The answer: do NOT communicate at all. Instead, look for other donors in your file who ARE giving and who have capacity. They are the ones who are demonstrating, through their behavior, that they are interested.
Not giving is a clear signal that the donor isn’t interested in being your partner. You might argue that not enough has been done – that it’s your fault the donor hasn’t responded – that you haven’t sent the right things or said the right things, etc. etc.
OK, there may be some truth to that. But in almost every case, where we’ve examined the facts, the truth is that the donor isn’t interested.
What’s playing in your head is your own desire to get that donor to give. Or the desire of some authority figure in your organization. Why? Because “they have so much potential” or “if we could just get them to talk to us, great things will happen.”
But the fact is that great things are not happening because the donor, frankly, does not care about your cause or organization as much as you want her to care. And that, my friend, is where the whole thing is.
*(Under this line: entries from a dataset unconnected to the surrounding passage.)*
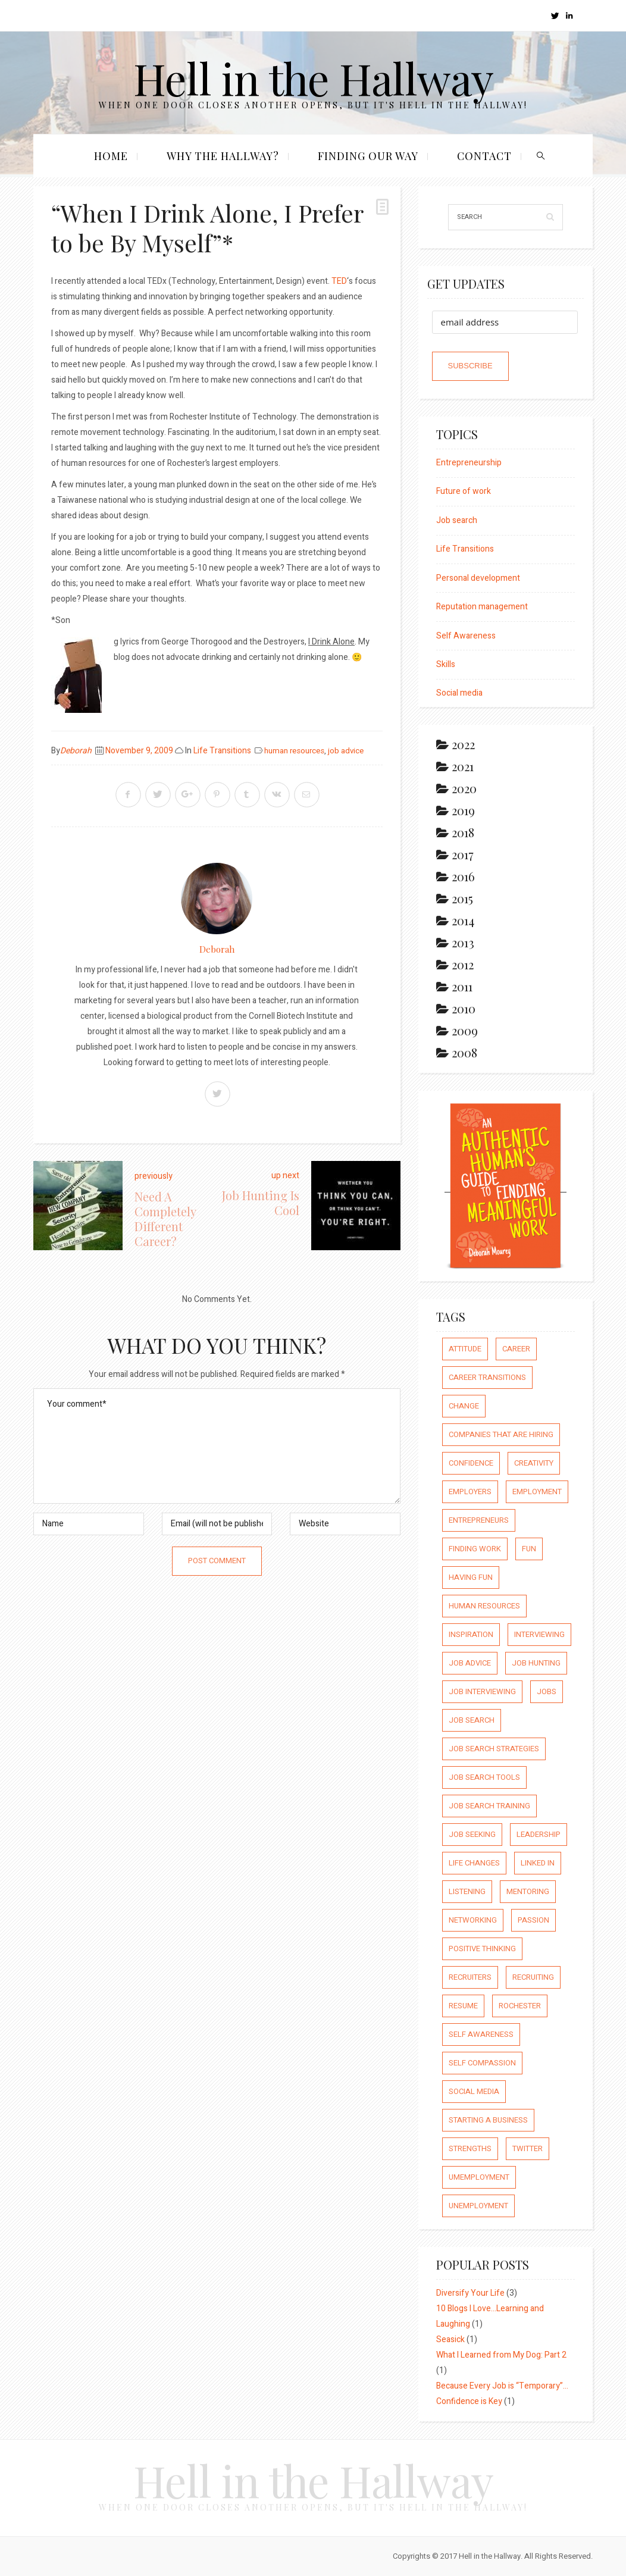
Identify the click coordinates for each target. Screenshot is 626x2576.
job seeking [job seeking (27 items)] (472, 1834)
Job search (456, 520)
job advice (346, 751)
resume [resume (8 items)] (463, 2005)
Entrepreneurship (469, 462)
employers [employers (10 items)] (470, 1491)
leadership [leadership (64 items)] (539, 1834)
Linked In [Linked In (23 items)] (538, 1862)
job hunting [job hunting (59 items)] (536, 1663)
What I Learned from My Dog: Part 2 (501, 2355)
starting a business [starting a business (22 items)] (488, 2120)
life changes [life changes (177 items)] (474, 1862)
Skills (445, 664)
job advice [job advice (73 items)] (470, 1663)
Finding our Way (368, 156)
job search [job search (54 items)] (471, 1720)
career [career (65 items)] (516, 1348)
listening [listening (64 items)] (467, 1891)
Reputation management (482, 606)
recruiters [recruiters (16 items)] (470, 1977)
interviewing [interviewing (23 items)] (539, 1634)
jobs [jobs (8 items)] (546, 1691)
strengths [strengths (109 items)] (470, 2148)
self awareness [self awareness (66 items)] (481, 2034)
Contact (484, 156)
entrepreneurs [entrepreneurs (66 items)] (479, 1520)
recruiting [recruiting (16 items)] (533, 1977)
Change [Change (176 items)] (464, 1405)
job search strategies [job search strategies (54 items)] (494, 1748)
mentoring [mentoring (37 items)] (527, 1891)
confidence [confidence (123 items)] (471, 1463)
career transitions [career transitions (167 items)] (487, 1377)
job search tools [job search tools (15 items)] (484, 1777)
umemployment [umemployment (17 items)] (479, 2177)
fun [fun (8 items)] (529, 1548)
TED (338, 281)
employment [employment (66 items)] (537, 1491)
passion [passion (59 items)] (533, 1920)
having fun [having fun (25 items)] (471, 1577)
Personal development (478, 578)
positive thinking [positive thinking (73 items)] (482, 1948)
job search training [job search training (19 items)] (489, 1805)
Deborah (76, 750)
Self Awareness (466, 636)
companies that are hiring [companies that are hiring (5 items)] (501, 1434)
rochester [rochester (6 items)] (520, 2005)
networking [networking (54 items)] (473, 1920)
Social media (459, 693)
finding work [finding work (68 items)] (475, 1548)
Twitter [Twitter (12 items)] (527, 2148)
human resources (294, 751)
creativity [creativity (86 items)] (533, 1463)
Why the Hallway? (223, 156)
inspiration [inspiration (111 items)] (471, 1634)
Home (111, 156)
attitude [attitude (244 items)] (465, 1348)
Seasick (450, 2339)
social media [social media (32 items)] (474, 2091)
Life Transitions (222, 750)
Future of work (463, 491)
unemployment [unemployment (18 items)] (478, 2205)
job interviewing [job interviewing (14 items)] (482, 1691)
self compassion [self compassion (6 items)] (482, 2062)
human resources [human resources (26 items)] (484, 1605)
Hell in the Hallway (313, 78)
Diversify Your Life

So instead of always having an aspirational thought about what those high capacity people could do, turn your gaze to the folks who have already voted with their pocketbooks. They are your economic future. Not the “could-be’s.”
Most every caseload we’ve seen of MGOs in the United States, Mexico, Canada, Europe and Australia contains too many donors that Jeff and I call “aspirational” donors. They may have given $100 or even $500. Or they may have given $2,000 four years ago. But it has been “crickets” since then. Nothing has happened. And nothing will.
But the MGO continues to hang onto them, hoping that through some magical process the donor will suddenly turn from their state of ignoring the organization to full engagement.
It’s not going to happen. Believe me.
So, as you’re analyzing your caseload donor list, ask yourself if you are truly working with engaged and willing donors. Or are you holding onto some donors who need to be taken off your list? (Tweet it!)
If they haven’t given in two to three years (unless there is a specific circumstance that the donor has told you about) – if they haven’t given, move on. Take them off and replace them with donors who are with you.
It’s the best use of your time and your organization’s resources.
Richard
PS —Join me and Jeff on February 6th for a free webinar on caseload management. It will be an hour worth your time!
Hi. Contact donors who haven’t given for awhile. Tell you miss them and you wonder if they would share their experience as a donor. You are curious and interested in learning more why they didn’t renew. Renewal of their support is possible…but do not ask for money. Ask if they have questions. When donors experience genuine awareness they feel connected.. long as you don’t ask them to give money. You could ask if they would ever consider rejoining or reconnecting.
Looking for new people is starting over and if the relationship isn’t created with renewal in mind it is very expensive. Fundraising is more than collecting money and meeting financial goals. Former donor already made one decision to support. What happened?